Feds: MBTA should not have voted to end late-night service

The T voted on ending the service this week without completing a civil rights analysis. The Federal Transit Administration says that was a mistake.

Kieran Kesner for The Boston Globe

Federal officials say the T should have conducted a civil rights analysis before its governing board voted earlier this week to eliminate late-night weekend service and must revisit the decision.

The Federal Transit Administration told Boston.com that the Massachusetts Bay Transportation Authority did not properly follow federal guidelines when it decided to terminate the late-night service.

Transit agencies are required to conduct equity analyses prior to any major service change for non-pilot programs to determine whether getting rid of them will have a disproportionate impact on low-income or minority residents.

In a presentation to the board before the 4-0 vote on Monday, an MBTA assistant general manager, Charles Planck, said the agency had decided not to conduct an equity analysis.

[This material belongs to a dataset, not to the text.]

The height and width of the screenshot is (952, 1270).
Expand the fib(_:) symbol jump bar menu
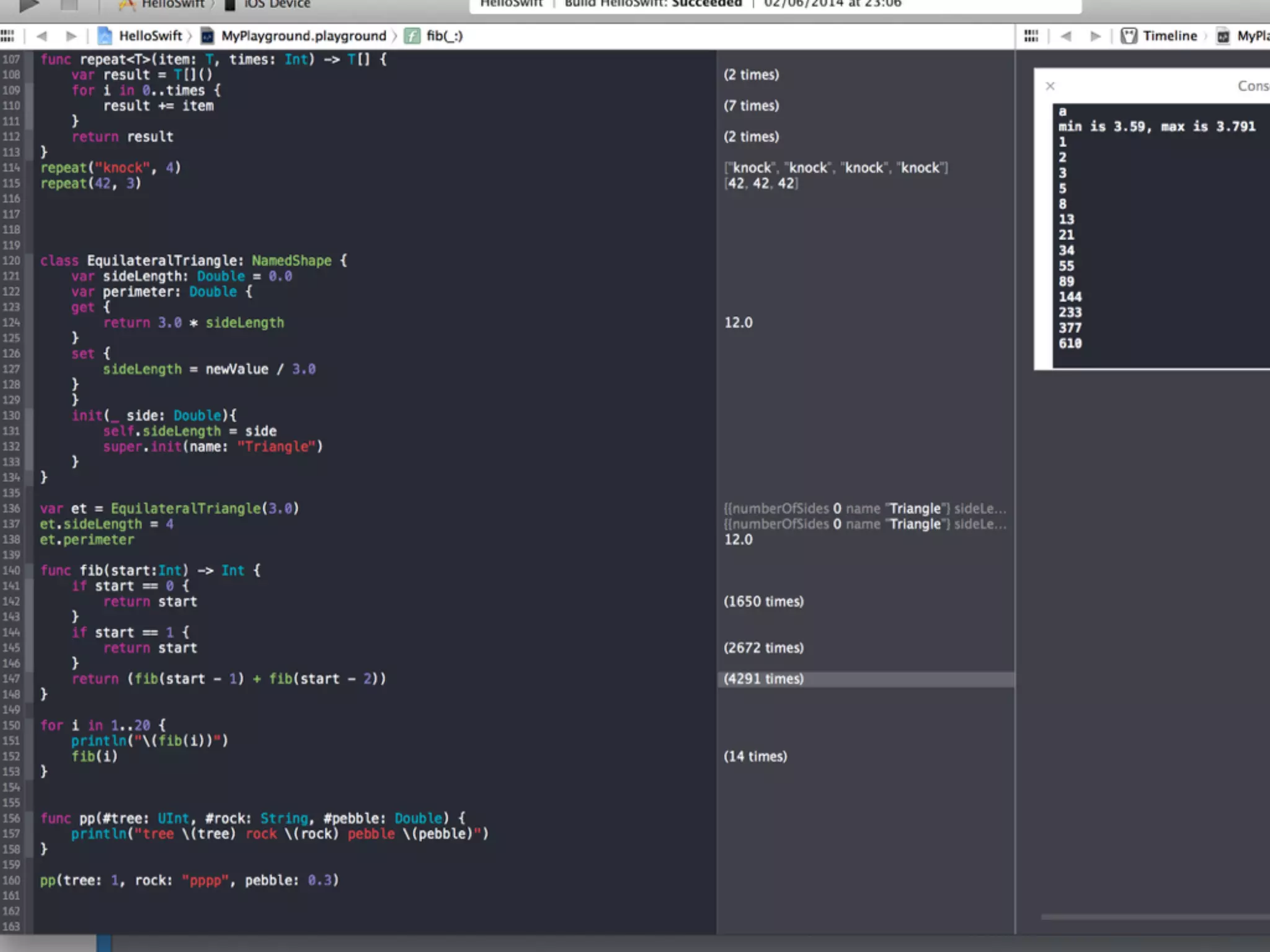pyautogui.click(x=444, y=36)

Planck said at the time that the agency was in touch with the FTA about skipping the analysis, and his presentation noted that “further action may be appropriate, pending those discussions.’’


The FTA said in a letter sent to the agency Thursday that further action will indeed be needed. The analysis must still be completed and the agency must revisit the decision, the letter reads.

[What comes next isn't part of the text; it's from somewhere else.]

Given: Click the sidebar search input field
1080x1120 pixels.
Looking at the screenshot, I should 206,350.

“We are aware of and concerned by the February 29, 2016, Fiscal Management Control Board’s decision to eliminate the late-night service by March 18, 2016,’’ wrote FTA Office of Civil Rights Associate Administrator Linda Ford. “To ensure full compliance with [civil rights guidelines], MBTA must prepare a service equity analysis and revisit the service changes to determine whether all options that would eliminate or mitigate disparate impacts have been implemented.’’


The T must now conduct and submit an equity analysis to the board for consideration and approval in order to remain compliant with the guidelines. However, MBTA spokesman Joe Pesaturo said the agency does not anticipate the need for another vote on the cancellation once it completes the analysis.

“While the MBTA respectfully disagrees with the FTA on this matter, ensuring equity for all our customers is a priority for the MBTA and the Authority expects to now move forward with completing and considering an equity analysis,’’ Pesaturo said in an email. “The MBTA is making progress in improving the system’s reliability and will continue to consider service enhancements that will improve equitable access.’’


Pesaturo declined to make any T officials available for an interview. He said the MBTA is working to complete the analysis before it ends late-night service on March 18.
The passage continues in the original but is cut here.